Is “this” a worship experience? Yes! I feel that. The action is worship of God. John Piper says:
“Missions is not the ultimate goal of the church. Worship is. Missions exists because worship doesn’t. Worship is ultimate, not missions, because God is ultimate, not man… Worship, therefore, is the fuel and goal of missions. It’s the goal of missions because in missions we simply aim to bring the nations into the white-hot enjoyment of God’s glory. The goal of missions is the gladness of the peoples in the greatness of God.”
If I read John Piper correctly then serving is worship and Wednesday nights feel like a church service to me. I hate when I miss. I miss out on worship of God. Biblically this aligns, as we discover in Matthew 25, Jesus says, His standard for judgment is based on servanthood. The goats are on one side the sheep are on the other. The sheep have lived lives where they have served the weak. I long to know these homeless friends of ours. I like catching up on their lives. I adore some of their optimistic spirits in the midst of what I view as total depravity and despair. I love praying with and for them. And, I love it when Michael Lewis tells me he is praying for me. It is pure worship.
Do I do “this” because “this” runs contrary to the world?
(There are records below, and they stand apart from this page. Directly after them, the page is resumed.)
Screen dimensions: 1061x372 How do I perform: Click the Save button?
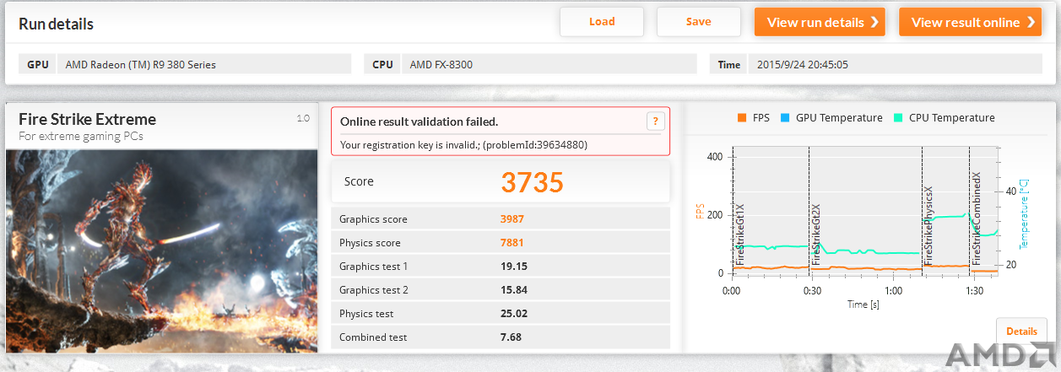point(699,22)
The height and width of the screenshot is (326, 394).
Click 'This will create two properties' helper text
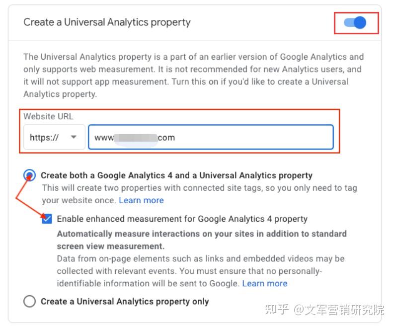pyautogui.click(x=199, y=188)
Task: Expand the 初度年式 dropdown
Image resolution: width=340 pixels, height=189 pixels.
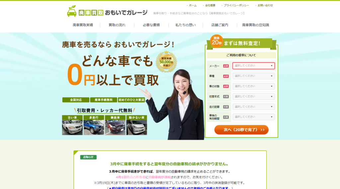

Absolutely. The world wants to fix homelessness. Do away with it. Eliminate it. But how? Do we institutionalize the whole lot? The world wants every downtown to be free of the eye sore of homeless people. So they throw programs, money, laws, assistance, stuff, etc, at the homeless. Don’t get me wrong, this is a worthwhile venture, it is the goal I have an issue with ultimately. Homelessness will not be eliminated unless God wants to eliminate it. Our goal is different. I just want these men and women to know they matter to someone in the world. I’m not trying to fix them. I am trying to show them the grace of God. A grace I also discover in the action. A grace given to me for nothing I have done and all that He has done. I can’t keep that a secret. It has to be told. It has to be lived out in action. Sometimes I succeed, sometimes I fail, but the true blessing is in the “going”. I attempt to surrender my agenda each week and trust He will meet me there. He does. And, I believe He will continue to do so. I trust Him.
I also do this because I sense there must be something more to our faith than just Sunday mornings, bible study and a few programs. Practicing the presence of the kingdom out there is as real as oxygen, however, often disguised as uncomfortable situations, labor, futility, disturbing stories, etc. When you breathe in this oxygen you are revitalized and want more of this kingdom type work. It is an addiction, not for our glory but for His. We wouldn’t do this apart from Him. I wouldn’t.
C.S. Lewis says in, The weight of Glory:
“Indeed, if we consider the unblushing promises of reward and the staggering nature of the rewards promised in the Gospels, it would seem that Our Lord finds our desires, not too strong, but too weak. We are half-hearted creatures, fooling about with drink and sex and ambition when infinite joy is offered us, like an ignorant child who wants to go on making mud pies in a slum because he cannot imagine what is meant by the offer of a holiday at the sea.”
Why, then?
Because, my life more resembles making mud pies, but practicing the presence of the kingdom feels like a holiday at the sea.